My goal in writing this article was to share with you the actual historical precedent for the tradition of piano burning. As a PhD trained Air Force historian this appeared to be a challenge, but certainly doable. I contacted three extraordinary people, all British, in my quest for an answer. These included Mr. Phil Bonner, a 38-year veteran of the RAF, and Mr. Peter Elliott, the Senior Keeper at the Department of Research & Information Services, RAF Museum, Hendon. I also interviewed Flight Officer Pete Walker, a former exchange pilot with the 336th Fighter Squadron on loan from the Royal Air Force.

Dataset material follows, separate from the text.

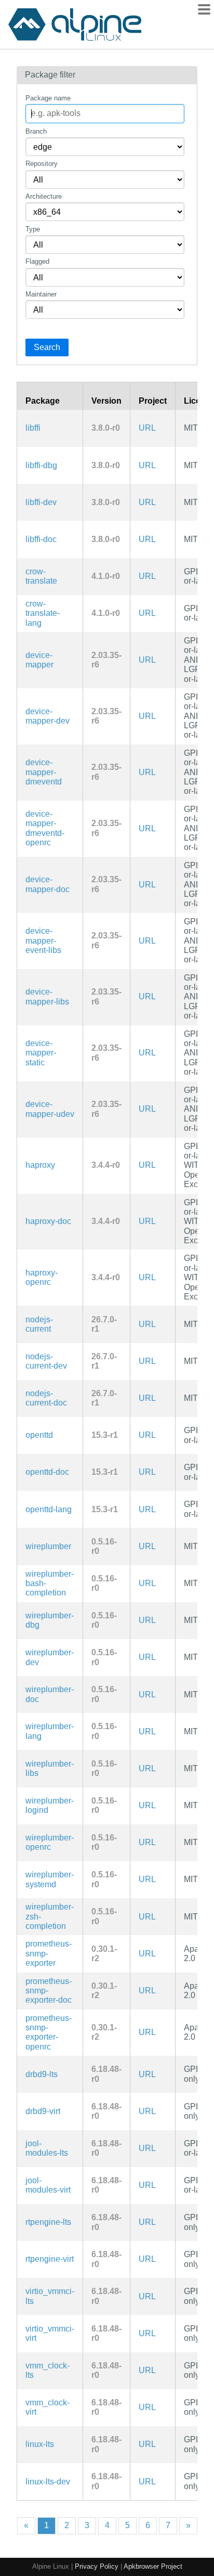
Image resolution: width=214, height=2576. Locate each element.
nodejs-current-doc (46, 1398)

It is my sad duty to report that the actual historical precedent for RAF piano burning is unknown. However, there are rumors and legends aplenty and we will glance at the best of these. One legend begins that during World War I all RAF pilots were upstanding English “gentlemen.” Between the wars and particularly during the early days of World War II, the demand for pilots exceeded the number of gentlemen available. As all RAF pilots should be gentlemen, the proposed solution was to have anyone not trained in playing the piano (everyone knows all English gentlemen know how to play the piano) be given piano lessons.
This did not go over terribly well with young pilots who were already being pushed to the limit fighting the German Luftwaffe. One day, for reasons unknown, a squadron club burned to the ground. In a classic “good news/bad news” scenario the piano learning pilots realized that while the club was gone, so too was the dreaded piano. The word went out to other squadrons and soon pianos were being dragged outside the clubs and ignited. Hard to play a piano that’s been turned to ash.
Some say the piano burning tradition is somehow connected to Viking funerals. That is where the fallen Viking is placed on a ship and the ship is set afire as it is cast off into the sea. There is also a rumor (it being a British tradition) that it dates back to the Gunpowder Plot. This was a plan to blow up the House of Lords in 1605. As the pianos are burned up, but not blown up, I have decided to discount this theory.
This might be the best opportunity to mention that the Royal Navy believes that the RAF has, “no traditions, just bad habits!” Of course the Royal Navy has its own way of disposing of pianos. When the HMS Ark Royal, a British aircraft carrier, was decommissioned, the officers decided to bury the Wardroom piano at sea. They did this by firing the piano from one of the ship’s catapults into the ocean. No bad habits displayed there.
The legend that I believe makes the most sense involves a piano playing pilot during the Battle of Britain. This pilot, whose name will forever be shrouded in mystery, was a truly fine piano player. After some tough missions the pilots could always look forward to enjoying the beautiful music and camaraderie that it inspired in the club. One sad day the battle claimed another brave RAF pilot, the piano player. That evening when his comrades gathered at the club they realized that never again would they experience the magnificent piano playing of their friend and colleague. They acknowledged he could never be replaced so in his memory they carried the piano outside the club and burned it.
This year when we hold this event and remember the Battle of Britain we can choose any of these legends or others that persist about why pianos are burned. That is the nature of legends, they always contain mystery and secrets that may never be revealed. What is important is that we honor the RAF pilots and the British people who persevered and then triumphed in the Battle of Britain. And we, and the world, can never forget our RAF Eagle Squadrons, volunteers all, who are the foundation of the 4th Fighter Wing.